PASSAGE.
___
The Ionian Academy (Ιόνιος Ακαδημία) was the first Greek academic institution established in modern times. It was located in Corfu. It was established by the French during their administration of the island as the département of Corcyre, and became a university during the British administration, through the actions of Frederick North, 5th Earl of Guilford in 1824. It is also considered the precursor of the Ionian University. It had Philological, Law, and Medical Schools.

The first period of existence of its Medical School was from 1824 to 1828. The second from 1844 to 1865 (when the Ionian islands united with Greece). Many of the physicians at the academy had followed the traditional path of studying in Italy, and in particular at the Medical School of Bologna. Their scientific and educational activities in establishing the high level of the Medical School influenced the Greek medical science as a whole. In particular, George Therianos (Prof of General and Comparative Anatomy and Experimental Physics) from the island of Zante (Zakynthos) met the Earl of Guilford in 1825 in England and was given the position of professor of the academy's Medical School.

Giovanni Carandino (Ioannis Karantinos), who had already learnt mathematics with Charles Dupin at the original Ionian Academy established by the French during their occupation of the Septinsular Republic (1807–1824), was sent by Lord Guilford to study at the École Polytechnique in Paris, France, in Italy and in England between 1820 and 1823, and became the director of the school of Mathematics at the academy.

The academy gave Public courses in Sciences, Ethics and humanities, it offered subjects like, Physiology, Botany, political economy and Penal and Civil law.

George Bowen was president of the Academy 1847-1851 and later first governor of Queensland.

After the union of the Ionian Islands to the Kingdom of Greece in 1864, the Ionian Academy was closed to support the newly established University of Athens. Parts of the staff moved to Athens and also the library was brought there.
___
DATASET EXTRACT.
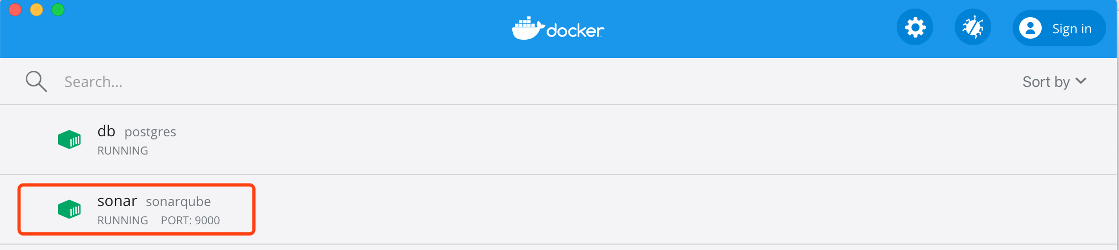Click the db container green icon

[x=69, y=139]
___
PROMPT 1.
In the passage on the Ionian Academy, in what year did George Therianos meet the Earl of Guilford in England?
PROMPT 2.
Rewrite the passage on the Ionian Academy starting with "Giovanni Carandino (Ioannis" and going on through "and Civil law.", putting "Astronomy" in place of "Botany".

EXERCISE RESULT 1.
1825

EXERCISE RESULT 2.
Giovanni Carandino (Ioannis Karantinos), who had already learnt mathematics with Charles Dupin at the original Ionian Academy established by the French during their occupation of the Septinsular Republic (1807–1824), was sent by Lord Guilford to study at the École Polytechnique in Paris, France, in Italy and in England between 1820 and 1823, and became the director of the school of Mathematics at the academy.

The academy gave Public courses in Sciences, Ethics and humanities, it offered subjects like, Physiology, Astronomy, political economy and Penal and Civil law.